I'm streaming the exciting soundtrack by Dominic Lewis on Apple Music as I type.
This movie is helping with the campaign to get stunts recognized as an Oscar category, both in its subject matter, and directly in dialogue. Chris O'Hara's credit as stunt designer hasn't before been used, and imdb's list of the stunt department is quite long. Also quite long is that site's trivia list. It's fascinating, and includes that Gosling has a fear of heights, but still did the 150-foot fall at the beginning of the movie and that with 8.5 car rolls, this movie breaks the Guinness World Record of the most car rolls (a fact which Waddingham's character actually mentions in the dialogue).
It was shot almost entirely in Australia (the country's film commission helped with the budget), and, impressively, got to shoot one sequence right in front of the Sydney Opera House.
Because you follow my lead and will stick around for the final bonus scene, you will also see a short documentary about stunts as the credits begin.
Gosling was last blogged for Barbie, Blunt for Oppenheimer (they joked at the Oscars about being the love interests in the two smash hits), Taylor-Johnson for Nocturnal Animals, Leitch for Deadpool 2, Pearce for Iron Man 3, Lewis for Money Monster. Waddingham is best known for 34 episodes of Ted Lasso as the team owner Rebecca, and we also liked her in 14 of Sex Education as one of Jackson's two moms. I've seen almost none of Majors' hundreds of credits, other than three episodes of Weeds, one of Community, one of Grey's Anatomy. He's 85 years old now and apparently has four upcoming projects right now.

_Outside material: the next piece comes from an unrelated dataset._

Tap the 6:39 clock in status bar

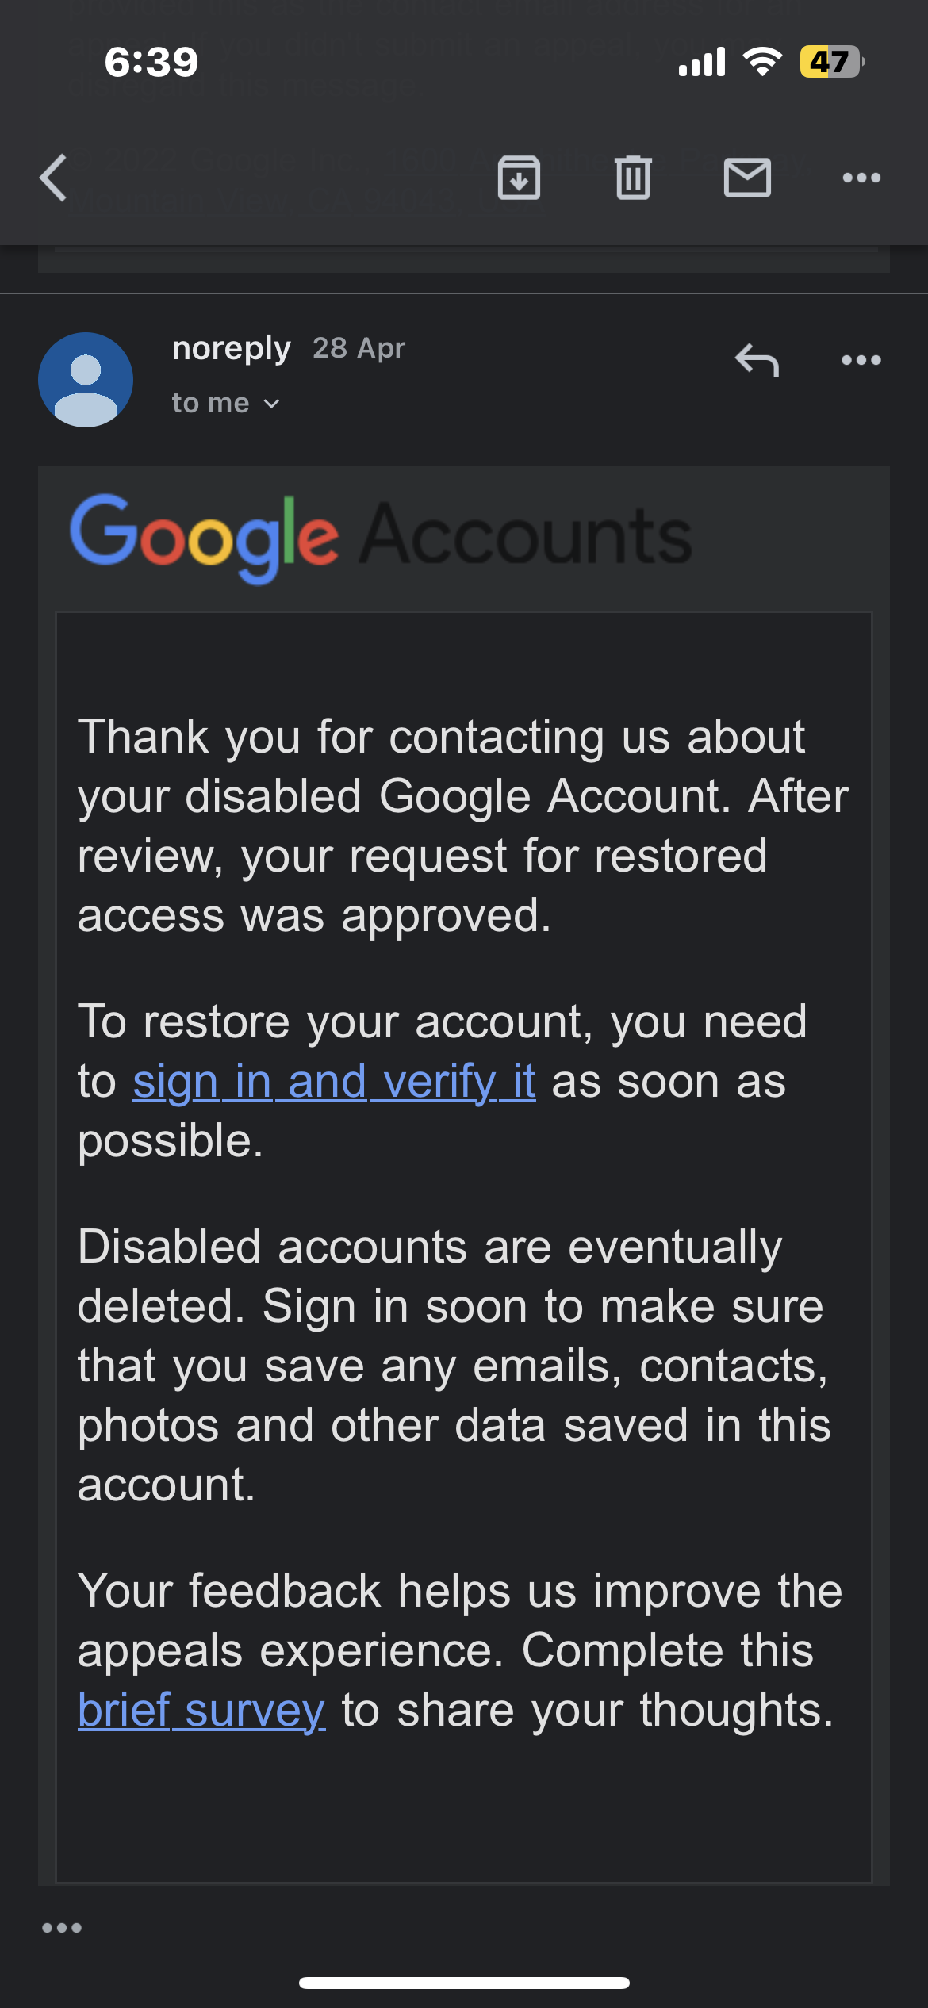click(151, 62)
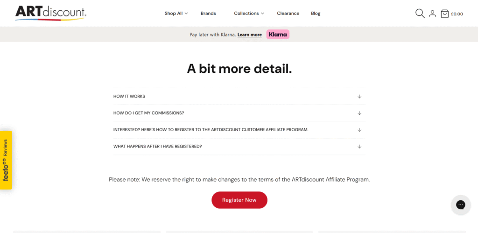Visit the Blog menu item

(x=316, y=14)
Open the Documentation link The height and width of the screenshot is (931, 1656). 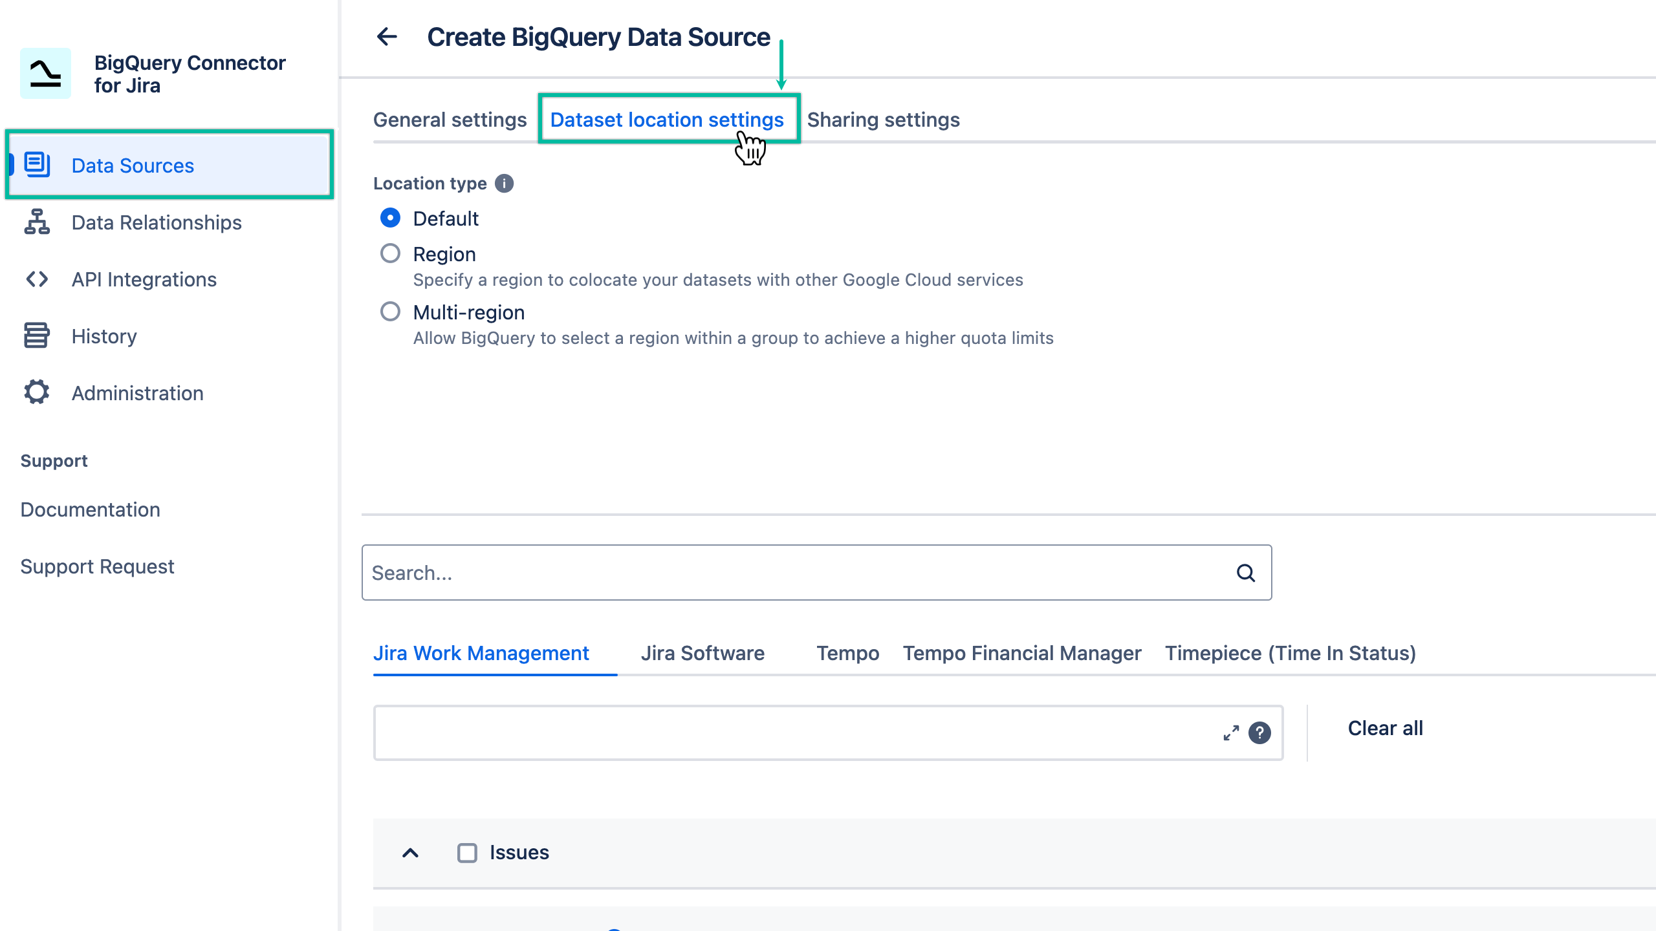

Thomas, 66, was in all 112 episodes of The Fall Guy and I've seen nothing of hers.
We have seen quite a few movies with O'Hara's stunt work, including two Kill Bills (2003 and 4), Spider-Man 2 and 3 (2004 and 7), The Hangover, The Hangover Part III, Water for Elephants, We Bought a Zoo, Iron Man 3, and Baby Driver, to name just a few.
Rotten Tomatoes' critics and audiences are rolling with averages of 81 and 86%, respectively. We rented it on Apple TV May 28.